AP-1 and ATF-2 are constitutively activated via the JNK pathway in Theileria parva-transformed T-cells.

Bovine T-cells infected by the protozoan parasite Theileria parva undergo lymphoblastoid transformation, and proliferate in an uncontrolled manner. While it has been established that the transcription factor NF-kappa B is constitutively activated in T. parva-infected T-cells, little is known about other transcription factors such as AP-1 and ATF-2. We demonstrated increased binding activity to the AP-1 and CREB/ATF-2 consensus binding sites and show that the AP-1 complex is composed of c-Jun, JunD, c-Fos, and ATF-2. The transcription factors c-Jun and ATF-2 are constitutively phosphorylated in a parasite-dependent manner.

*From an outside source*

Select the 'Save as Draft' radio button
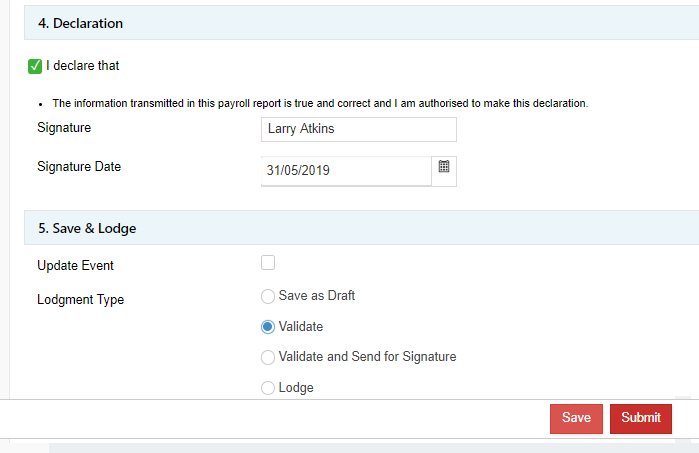Screen dimensions: 699x453 coord(267,296)
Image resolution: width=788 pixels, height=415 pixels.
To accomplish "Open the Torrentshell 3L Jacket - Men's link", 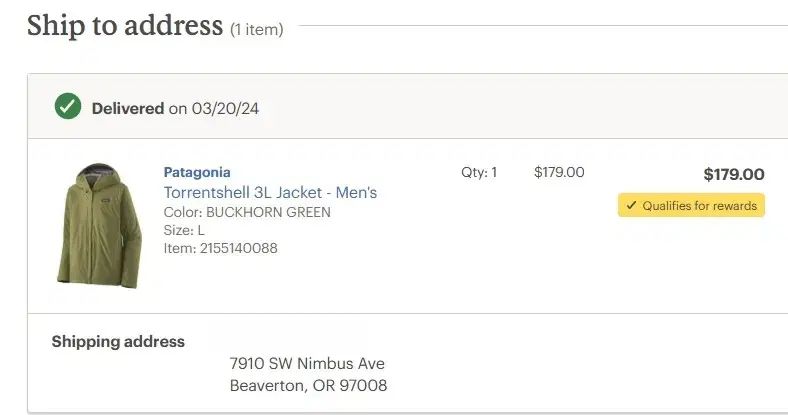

Both transcription factors can be phosphorylated by jun-NH2-terminal kinase (JNK), but ATF-2 is also a substrate for p38. We determined whether p38 is activated in T. parva-infected cells. Immunoblot analysis and inhibitor studies indicate that JNK, but not p38, is involved in ATF-2 phosphorylation. Based on these results and previous studies, we conclude that parasite interference with mitogen-activated protein kinase pathways is restricted to constitutive activation of JNK.